> _Your instructions_
Once you have located the line containing "Task: Switch to table list view" in the material below, return it exactly along with each line after it through the line containing "Click the graduation".

> _Records_
◇ ◇ ◇ ◇ ◇
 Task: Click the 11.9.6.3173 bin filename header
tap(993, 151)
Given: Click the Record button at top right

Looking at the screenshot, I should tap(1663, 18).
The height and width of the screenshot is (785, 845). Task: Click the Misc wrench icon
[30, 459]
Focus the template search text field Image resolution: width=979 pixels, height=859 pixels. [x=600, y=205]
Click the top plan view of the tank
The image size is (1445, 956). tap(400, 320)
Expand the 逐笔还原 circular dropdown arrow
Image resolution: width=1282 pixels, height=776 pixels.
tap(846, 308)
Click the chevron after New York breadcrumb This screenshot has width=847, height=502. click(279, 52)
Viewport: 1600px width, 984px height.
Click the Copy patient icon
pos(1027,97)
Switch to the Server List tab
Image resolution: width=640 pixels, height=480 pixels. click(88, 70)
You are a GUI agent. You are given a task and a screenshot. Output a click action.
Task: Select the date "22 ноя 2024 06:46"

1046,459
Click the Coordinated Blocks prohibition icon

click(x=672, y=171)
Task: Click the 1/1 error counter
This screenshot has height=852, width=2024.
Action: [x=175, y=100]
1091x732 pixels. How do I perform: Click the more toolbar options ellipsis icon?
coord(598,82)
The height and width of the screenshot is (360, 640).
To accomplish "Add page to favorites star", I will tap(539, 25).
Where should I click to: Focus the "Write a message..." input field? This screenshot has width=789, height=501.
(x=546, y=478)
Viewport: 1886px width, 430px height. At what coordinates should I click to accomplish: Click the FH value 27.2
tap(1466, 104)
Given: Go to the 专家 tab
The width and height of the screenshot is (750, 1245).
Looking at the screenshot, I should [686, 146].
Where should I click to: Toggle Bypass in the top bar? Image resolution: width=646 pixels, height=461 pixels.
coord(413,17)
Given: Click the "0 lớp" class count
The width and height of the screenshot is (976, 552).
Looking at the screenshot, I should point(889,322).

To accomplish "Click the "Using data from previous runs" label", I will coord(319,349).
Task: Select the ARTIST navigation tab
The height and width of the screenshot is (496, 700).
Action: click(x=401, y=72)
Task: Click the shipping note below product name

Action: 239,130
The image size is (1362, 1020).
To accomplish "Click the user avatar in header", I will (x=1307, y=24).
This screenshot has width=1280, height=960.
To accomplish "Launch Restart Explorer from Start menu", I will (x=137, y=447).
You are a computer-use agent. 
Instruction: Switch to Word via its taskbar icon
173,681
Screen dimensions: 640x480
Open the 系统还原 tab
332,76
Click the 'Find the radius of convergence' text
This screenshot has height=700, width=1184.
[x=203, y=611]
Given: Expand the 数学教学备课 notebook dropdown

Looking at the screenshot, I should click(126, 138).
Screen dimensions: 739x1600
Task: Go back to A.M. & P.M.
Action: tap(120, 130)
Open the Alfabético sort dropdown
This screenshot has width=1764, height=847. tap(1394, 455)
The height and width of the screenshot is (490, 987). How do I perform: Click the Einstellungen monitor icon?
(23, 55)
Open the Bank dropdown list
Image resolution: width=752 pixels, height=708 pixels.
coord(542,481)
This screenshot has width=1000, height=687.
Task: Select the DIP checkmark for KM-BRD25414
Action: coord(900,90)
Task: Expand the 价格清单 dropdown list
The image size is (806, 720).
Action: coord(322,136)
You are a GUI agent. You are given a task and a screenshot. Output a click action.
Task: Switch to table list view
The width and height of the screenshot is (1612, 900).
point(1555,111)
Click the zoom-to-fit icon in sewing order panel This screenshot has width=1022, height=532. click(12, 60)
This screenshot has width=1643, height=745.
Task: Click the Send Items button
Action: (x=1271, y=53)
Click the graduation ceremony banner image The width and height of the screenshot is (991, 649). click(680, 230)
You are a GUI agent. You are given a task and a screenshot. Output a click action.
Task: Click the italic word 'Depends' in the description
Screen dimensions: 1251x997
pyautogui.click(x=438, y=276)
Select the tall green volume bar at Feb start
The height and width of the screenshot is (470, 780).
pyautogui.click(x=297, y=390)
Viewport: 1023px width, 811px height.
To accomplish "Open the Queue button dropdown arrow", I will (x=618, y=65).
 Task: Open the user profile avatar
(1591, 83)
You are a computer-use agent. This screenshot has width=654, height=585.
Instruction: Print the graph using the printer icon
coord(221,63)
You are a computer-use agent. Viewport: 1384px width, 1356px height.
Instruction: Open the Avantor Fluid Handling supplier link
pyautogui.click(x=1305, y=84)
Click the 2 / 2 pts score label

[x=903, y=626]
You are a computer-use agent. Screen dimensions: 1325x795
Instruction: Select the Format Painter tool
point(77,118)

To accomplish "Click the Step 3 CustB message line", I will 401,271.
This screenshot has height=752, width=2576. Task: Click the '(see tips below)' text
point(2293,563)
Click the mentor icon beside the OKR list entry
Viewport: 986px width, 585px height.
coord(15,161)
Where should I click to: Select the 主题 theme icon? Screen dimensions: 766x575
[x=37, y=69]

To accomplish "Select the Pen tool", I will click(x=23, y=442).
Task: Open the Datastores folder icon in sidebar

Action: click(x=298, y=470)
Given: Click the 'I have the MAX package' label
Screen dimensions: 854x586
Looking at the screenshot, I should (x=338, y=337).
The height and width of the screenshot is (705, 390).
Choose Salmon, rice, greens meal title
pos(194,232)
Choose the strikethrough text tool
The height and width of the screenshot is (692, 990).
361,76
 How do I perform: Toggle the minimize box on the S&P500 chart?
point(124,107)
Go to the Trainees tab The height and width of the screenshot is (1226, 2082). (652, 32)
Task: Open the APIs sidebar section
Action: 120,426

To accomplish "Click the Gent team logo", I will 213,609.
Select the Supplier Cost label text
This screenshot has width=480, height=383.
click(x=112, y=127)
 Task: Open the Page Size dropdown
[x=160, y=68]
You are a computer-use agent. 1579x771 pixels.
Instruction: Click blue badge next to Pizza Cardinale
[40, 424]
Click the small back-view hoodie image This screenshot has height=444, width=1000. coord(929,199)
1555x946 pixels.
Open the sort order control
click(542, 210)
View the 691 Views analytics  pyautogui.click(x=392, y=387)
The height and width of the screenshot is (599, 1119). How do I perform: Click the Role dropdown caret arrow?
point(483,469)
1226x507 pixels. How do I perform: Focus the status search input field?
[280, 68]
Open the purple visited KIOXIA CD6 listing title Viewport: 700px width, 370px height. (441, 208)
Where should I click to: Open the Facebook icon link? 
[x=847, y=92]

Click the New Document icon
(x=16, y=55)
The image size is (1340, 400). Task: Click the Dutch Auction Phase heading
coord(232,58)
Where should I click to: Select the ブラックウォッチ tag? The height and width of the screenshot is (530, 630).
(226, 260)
◇ ◇ ◇ ◇ ◇
> _Output below_
Task: Switch to table list view
The width and height of the screenshot is (1612, 900).
point(1555,111)
Click the zoom-to-fit icon in sewing order panel This screenshot has width=1022, height=532. click(12, 60)
This screenshot has width=1643, height=745.
Task: Click the Send Items button
Action: (x=1271, y=53)
Click the graduation ceremony banner image The width and height of the screenshot is (991, 649). click(680, 230)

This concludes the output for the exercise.